Sean Spicer has got his head in the sand, because he doesn't have an answer, and the one question I have going forward, nobody is asking, Chris, typically the President of the United States sits down periodically, weekly, once every couple of weeks with the - with the FBI director and the Attorney General and says, "What threats do you see the United States?" Particularly ISIS threats. I want to know based on the tension between the president and the FBI Director, how many times they're having conversations that the president should be aware of about what's happening with FBI cases regarding terrorism in the United States, and my guess is those conversations aren't happening. That's a problem going forward. CUOMO: Well, speculation, but if that's even close to accurate, what does that mean about how our White House is playing into Russia's hands in terms of the advantage of wanting to create what you called as, you know, destabilization, of that being the goal of interference. If what is playing out right now, could it be any better for Russia?

BARSKY: Absolutely not. I think - I think Mr. Putin is sitting back there and enjoying the show. It's a shame. And I don't believe there's blame just on one side of the aisle, it's on both sides.

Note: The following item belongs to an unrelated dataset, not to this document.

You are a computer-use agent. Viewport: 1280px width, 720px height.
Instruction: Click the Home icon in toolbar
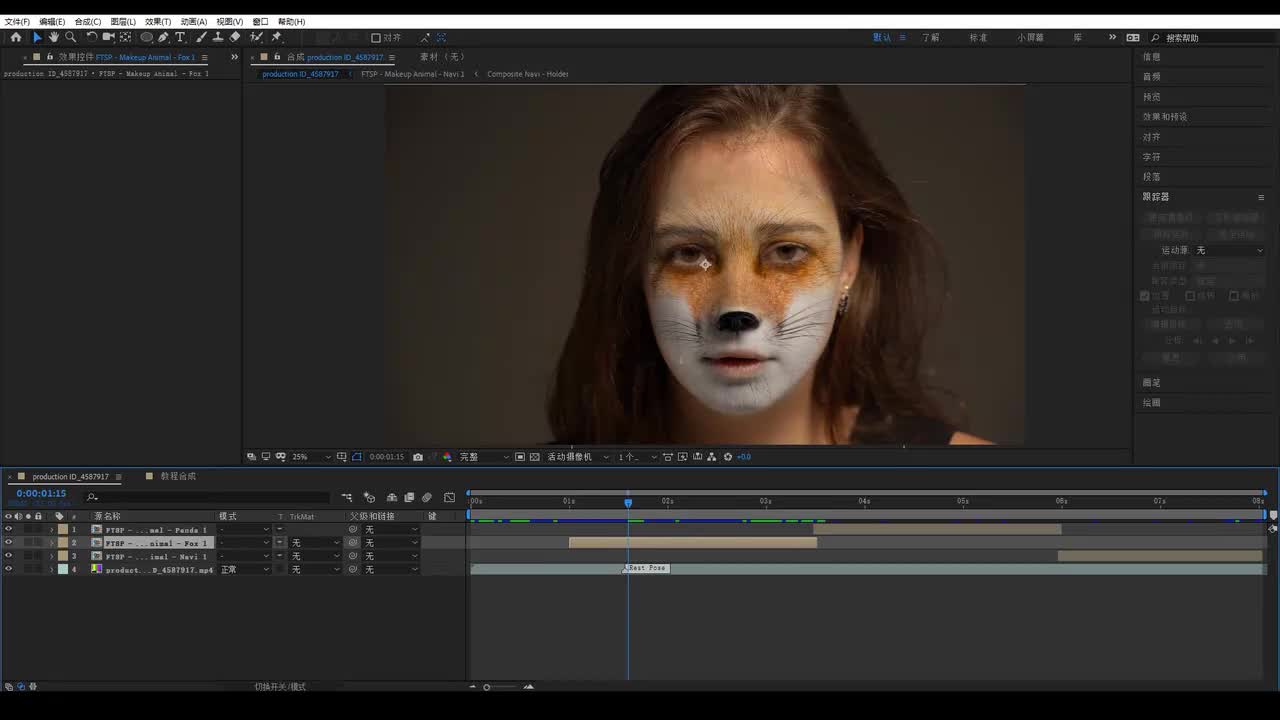pyautogui.click(x=15, y=37)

We are - we are - we are throwing bombs at each other; we are inwardly focused; we're very political when in fact we should be focused on national security and the threat is much bigger coming from the outside than, you know, a democrat posing threat to a republican, and vice versa.

CUOMO: From what you understand of the situation and the - you know, what they call the TTP, tactics and techniques and procedures that are going into this kind of hacking thing, do you think it is likely that Russia would have coordinated with the Trump campaign, that there will be any proof that comes out like that that the Russian's needed Trump's staff's help to do what they wanted to do?

BARSKY: It's highly unlikely. This kind of grand conspiracy, if it ever is tried, usually comes out. And at this point as Director Comey said there's no evidence of any kind, and, you know --

CUOMO: Well, he didn't say that yesterday. Comey said, "I can't talk to you about this ongoing investigation."

BARSKY: But there is no evidence at this point, and these kinds of investigations because when we're talking about intelligence, there is layers and layers of deceptions. To get to the truth will take years or sometimes even decades.

CUOMO: Now, of course, the point of the investigation might be did they know about Russian interference, and if so, who knew? Should they have said something?

Let me ask you a last question here, though, Phil Mudd, quickly. The blow to credibility, to come out with something like that then have Sean Spicer say Manafort, you know, he was really not a big deal in the election. Flynn, oh, he was just a volunteer. Wiretapping still very real." What does that do in terms of the ability to do what you were talking about earlier, to go as the White House to the Intel Community, and have an integrity-based, you know, conversation?

MUDD: I think, quickly, that there is one issue that concerns me going forward. Remember, last year, you and I were in Orlando, Florida dealing with the Pulse Nightclub shooting. San Bernardino happened relatively recently in the world of terrorism. Going forward the next 6, 12, 18 months, the President will face a tragedy. If he comes out tweeting within an hour or two, saying, "I know ISIS did this." And we're bombing in Syria. People like me inside and outside Intel are going to say, "I would have trusted Bush; I would have trusted Obama; I don't trust this guy." I need evidence. I think he's destroying his credibility. CUOMO: Phil Mudd, thank you very much. Mr. Barsky, good to have you on the show. Appreciate you being here.

All right. There is a lot of news. What do you say? Let's get after it.